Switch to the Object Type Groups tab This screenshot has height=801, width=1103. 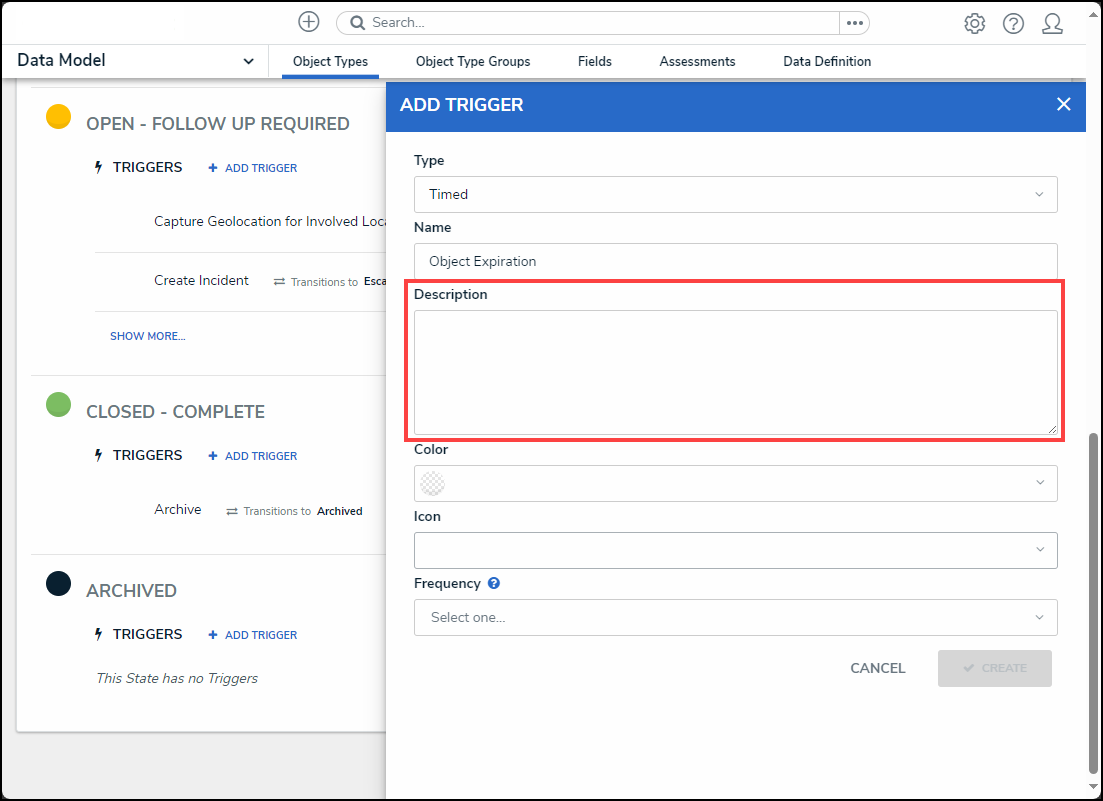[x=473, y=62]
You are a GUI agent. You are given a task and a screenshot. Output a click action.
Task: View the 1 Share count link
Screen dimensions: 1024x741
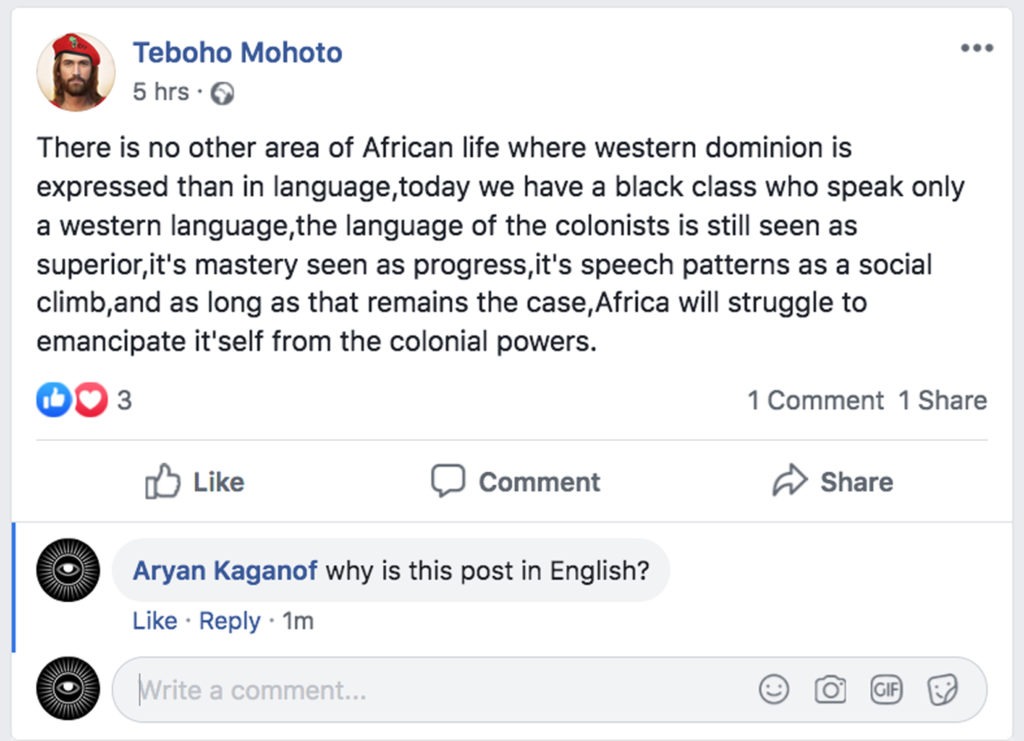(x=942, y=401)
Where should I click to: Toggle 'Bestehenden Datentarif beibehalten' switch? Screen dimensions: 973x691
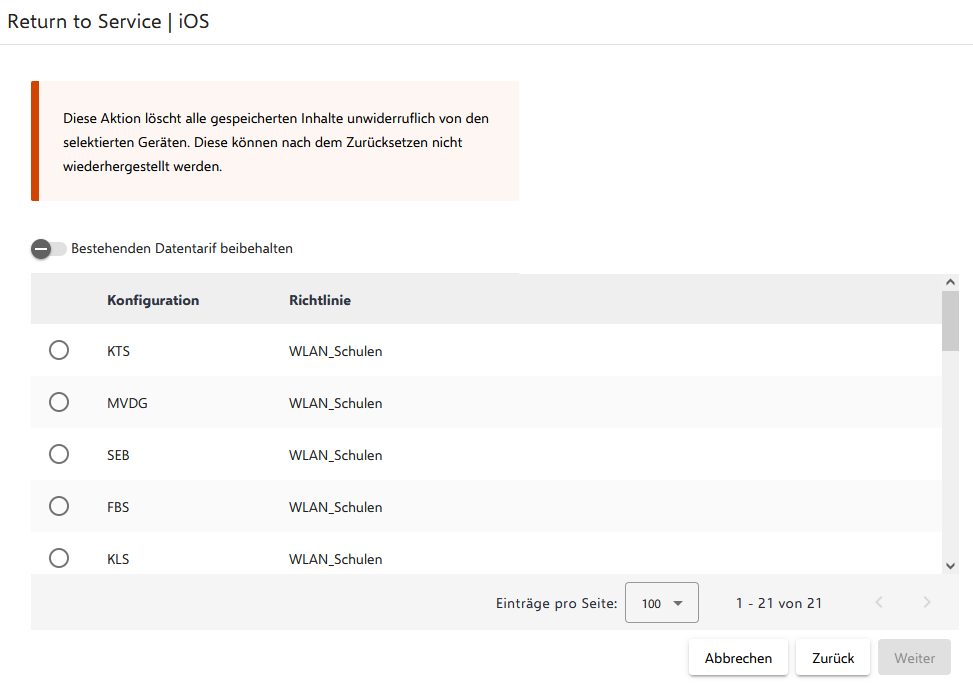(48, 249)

■ Work instruction
Write out the lines that run from the line containing "Where should I" to the end of the entries, inclusive, exactly as written. Skip every picture.

■ Task response
Where should I click to: Toggle 'Bestehenden Datentarif beibehalten' switch? Screen dimensions: 973x691
(48, 249)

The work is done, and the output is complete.